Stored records

******************************

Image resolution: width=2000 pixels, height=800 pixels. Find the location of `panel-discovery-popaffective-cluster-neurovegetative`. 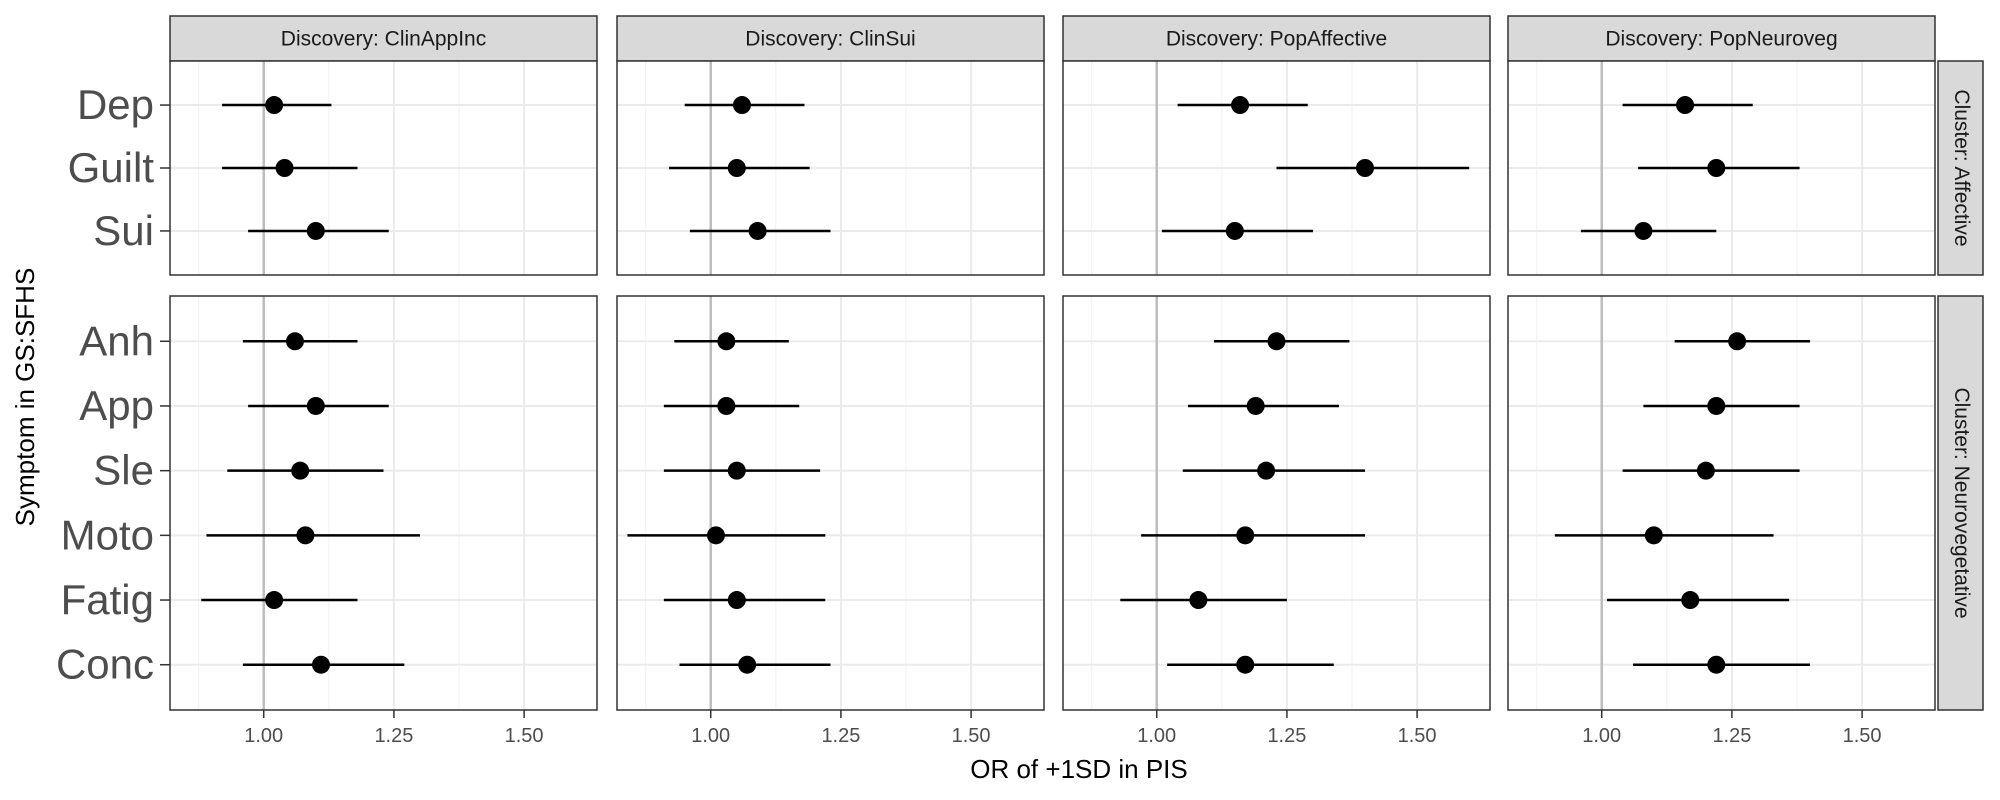

panel-discovery-popaffective-cluster-neurovegetative is located at coordinates (1276, 503).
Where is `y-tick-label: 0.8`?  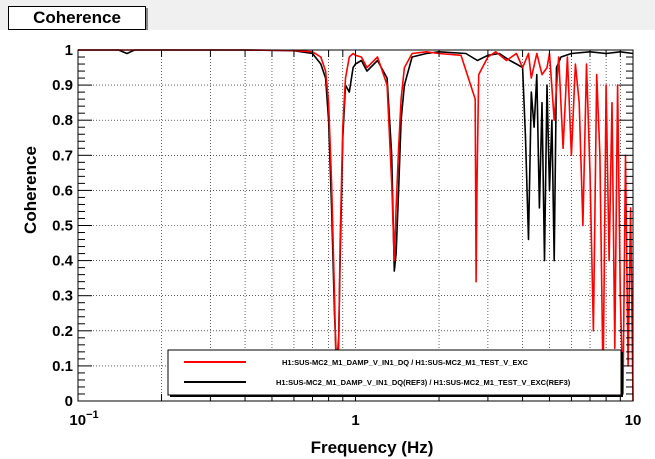 y-tick-label: 0.8 is located at coordinates (62, 120).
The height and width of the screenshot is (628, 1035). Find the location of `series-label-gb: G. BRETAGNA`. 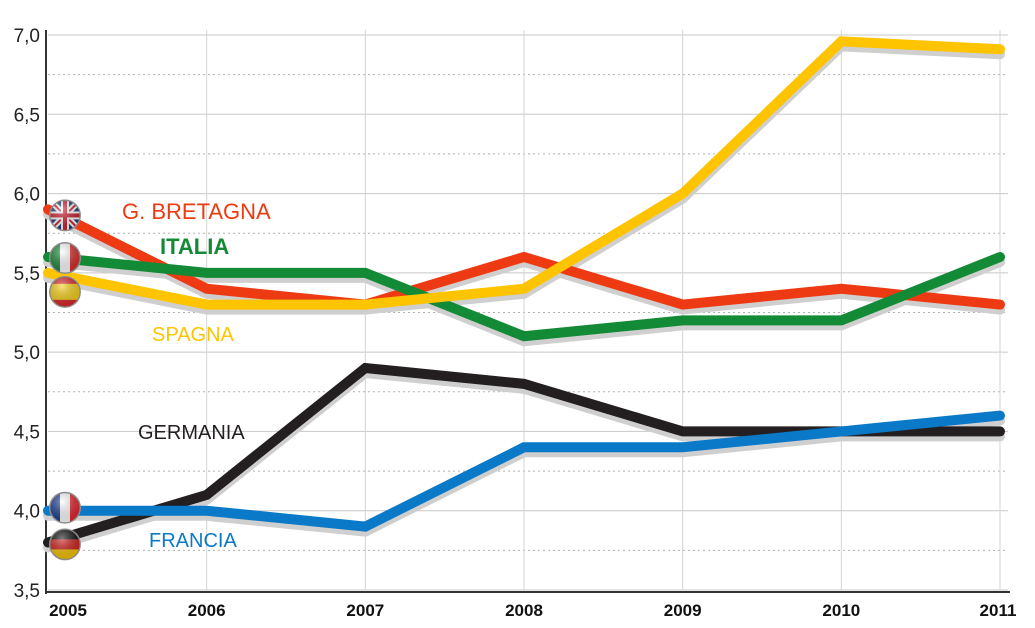

series-label-gb: G. BRETAGNA is located at coordinates (196, 212).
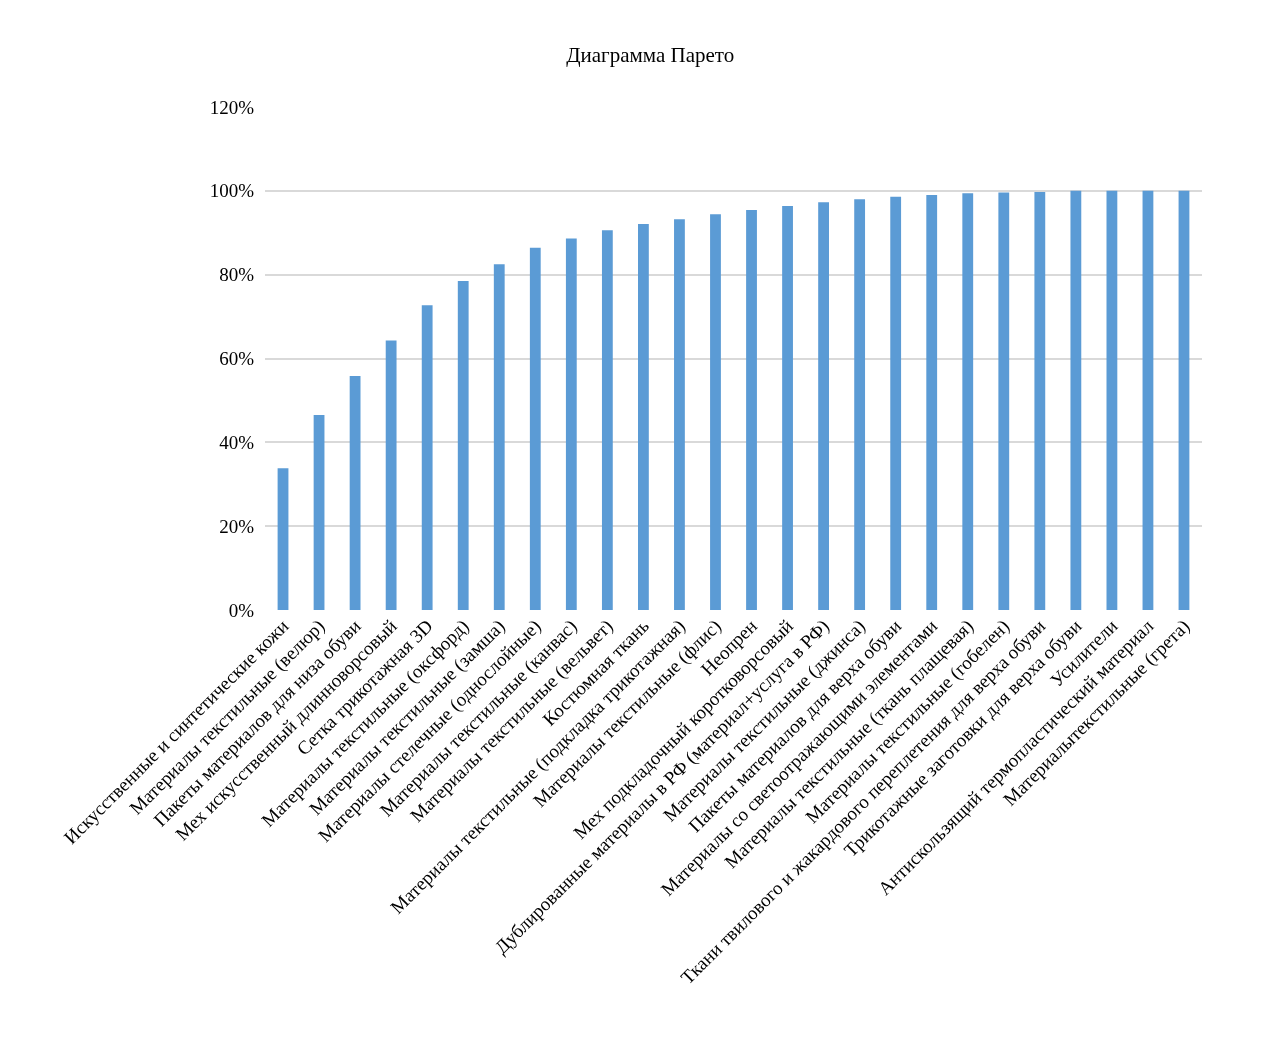 Image resolution: width=1280 pixels, height=1054 pixels. What do you see at coordinates (650, 56) in the screenshot?
I see `chart-title: Диаграмма Парето` at bounding box center [650, 56].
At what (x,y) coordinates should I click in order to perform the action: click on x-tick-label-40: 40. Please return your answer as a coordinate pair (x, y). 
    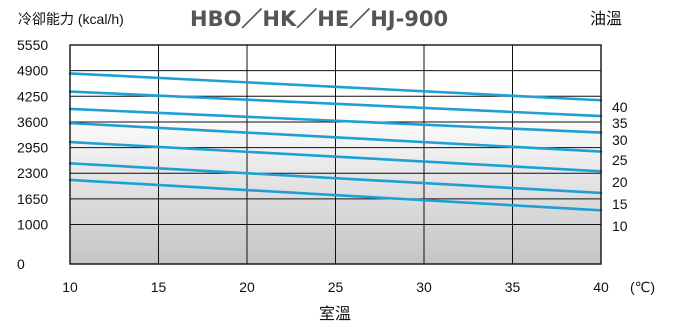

******************************

Problem to solve: Copy out the lines of the listing verbatim, from the line containing "The height and" through the line containing "Image resolution: width=1280", both included. Leave the pictures out.

Answer to the problem:
The height and width of the screenshot is (628, 1035). Find the location of `series-label-gb: G. BRETAGNA`. 

series-label-gb: G. BRETAGNA is located at coordinates (196, 212).
 Image resolution: width=1280 pixels, height=1054 pixels. What do you see at coordinates (650, 56) in the screenshot?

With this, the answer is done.